= What you are asked to do =
For the entries below, repeat exactly each line starting with the one that contains "You are a GUI" and going on through the one that contains "The width and", and no others.

= Information shown =

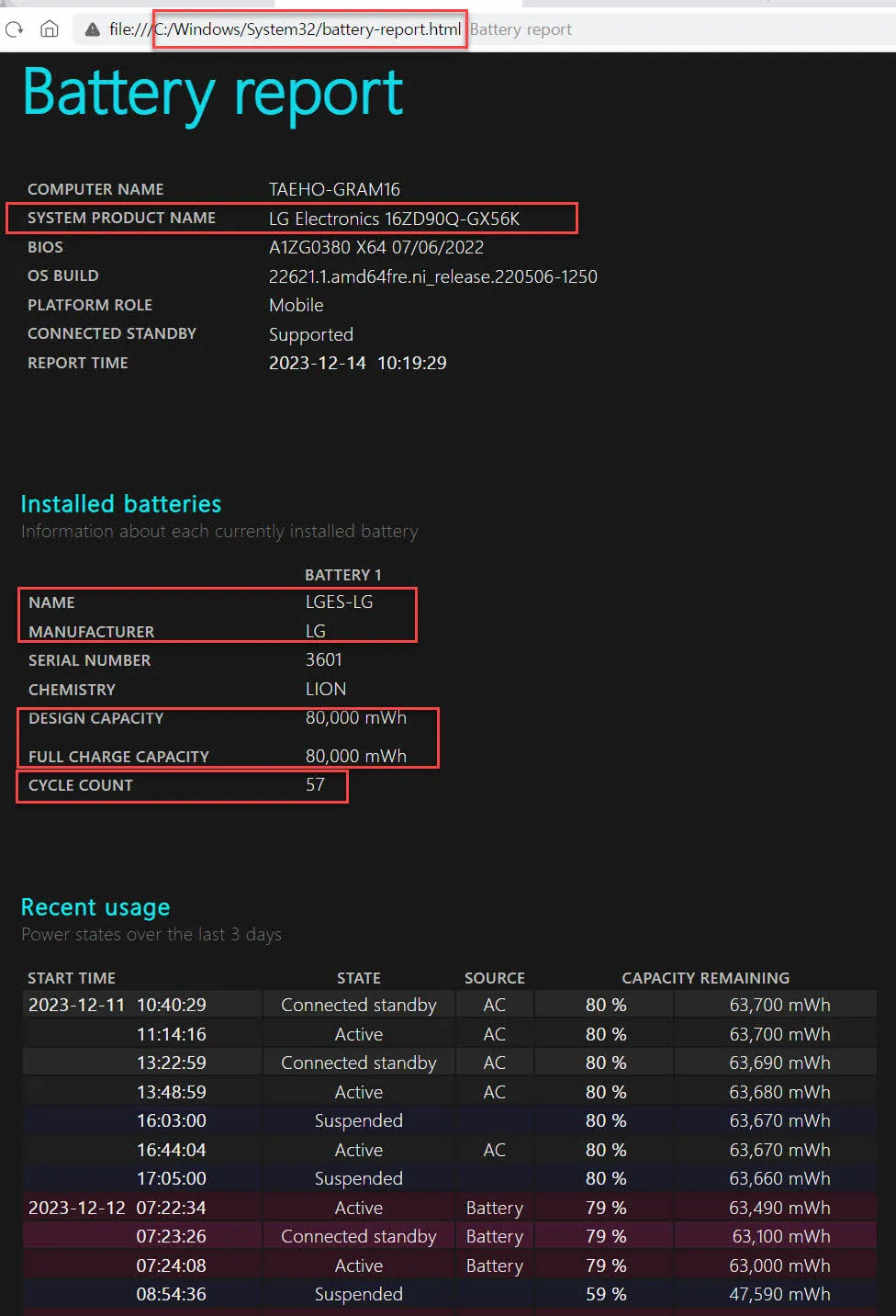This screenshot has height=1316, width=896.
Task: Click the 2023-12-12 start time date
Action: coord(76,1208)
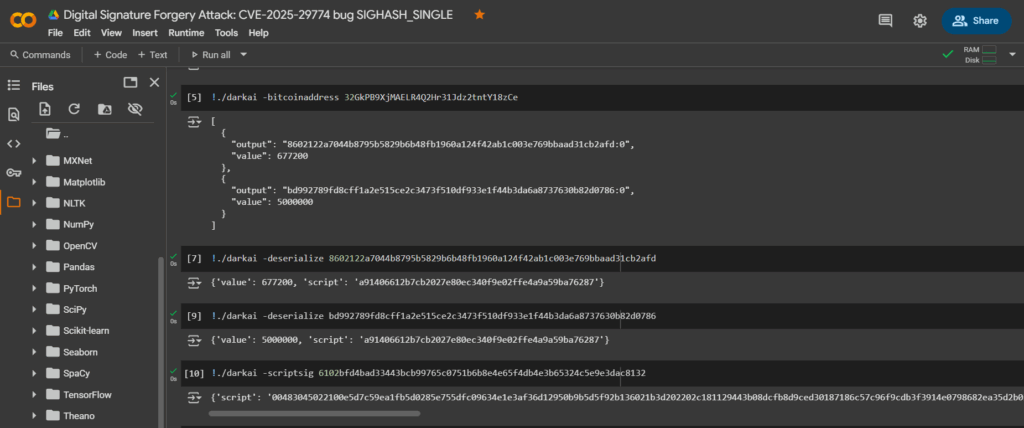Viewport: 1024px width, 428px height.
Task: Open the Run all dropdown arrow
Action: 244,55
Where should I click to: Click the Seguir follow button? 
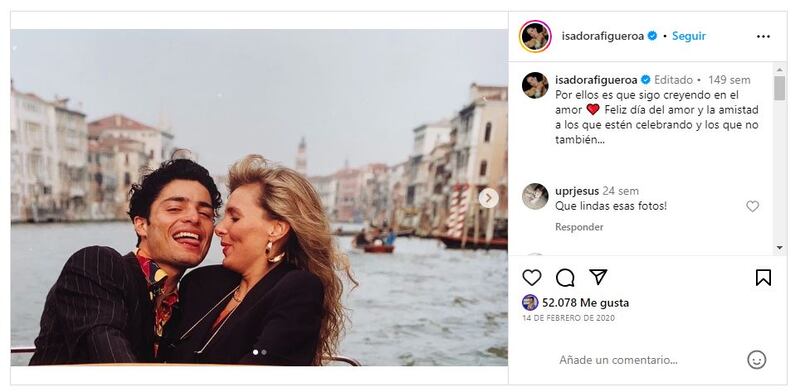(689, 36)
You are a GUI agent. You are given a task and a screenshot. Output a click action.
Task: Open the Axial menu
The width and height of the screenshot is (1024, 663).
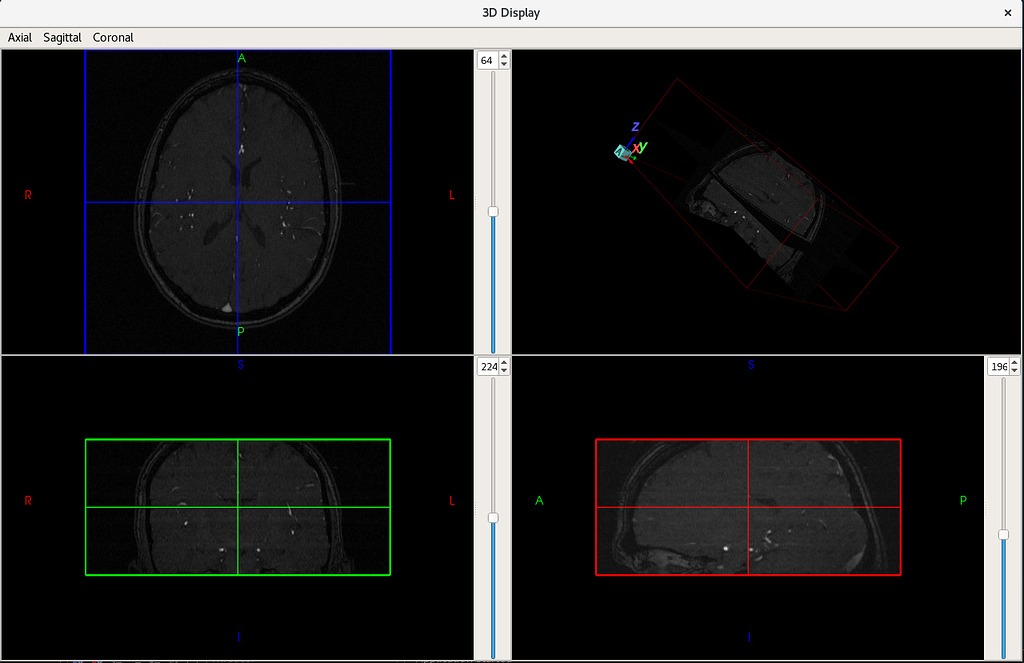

---

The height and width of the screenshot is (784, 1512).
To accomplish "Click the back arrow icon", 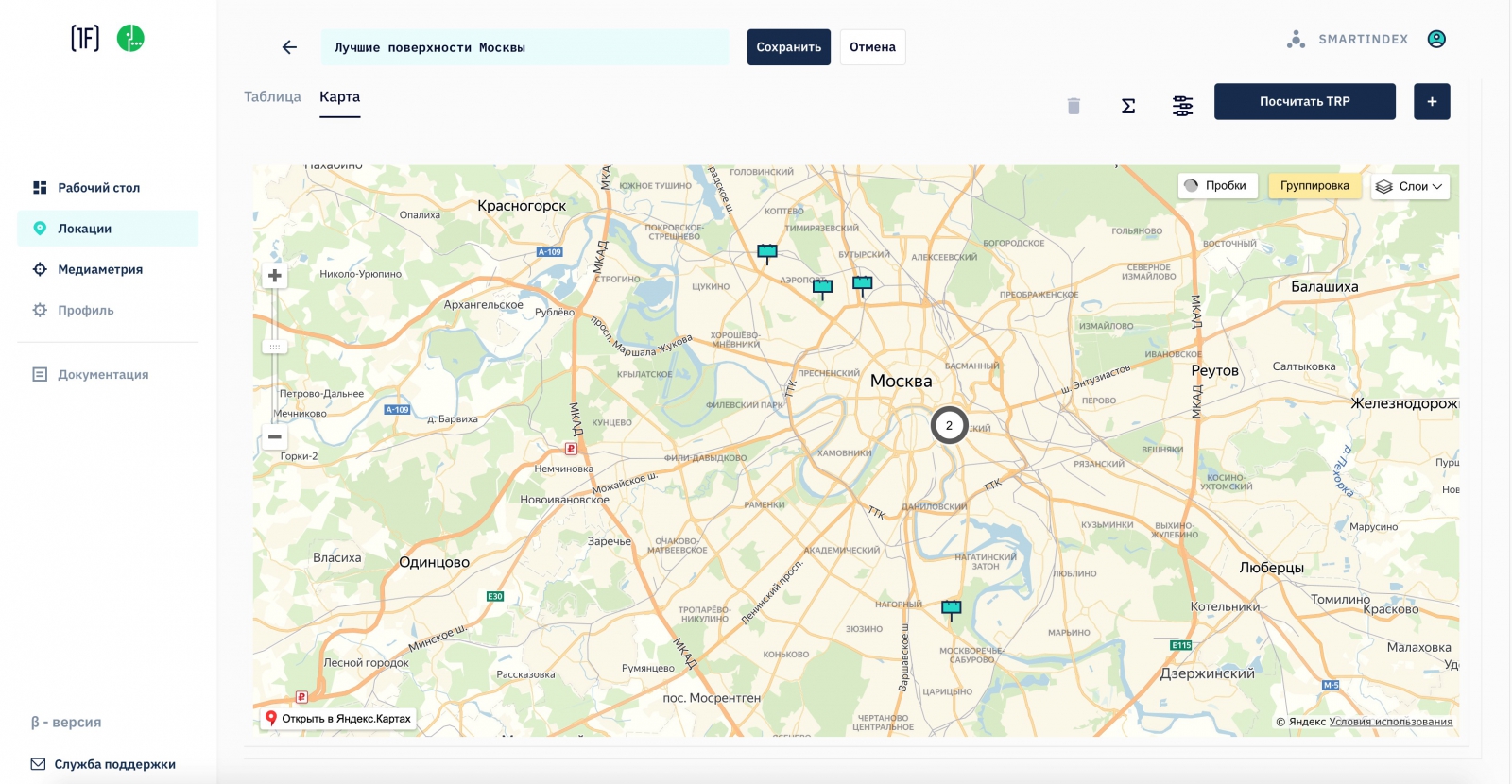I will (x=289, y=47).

= Response =
You are a GUI agent. You are given a task and a screenshot. Output a click action.
Task: Open the Axial menu
The width and height of the screenshot is (1024, 663).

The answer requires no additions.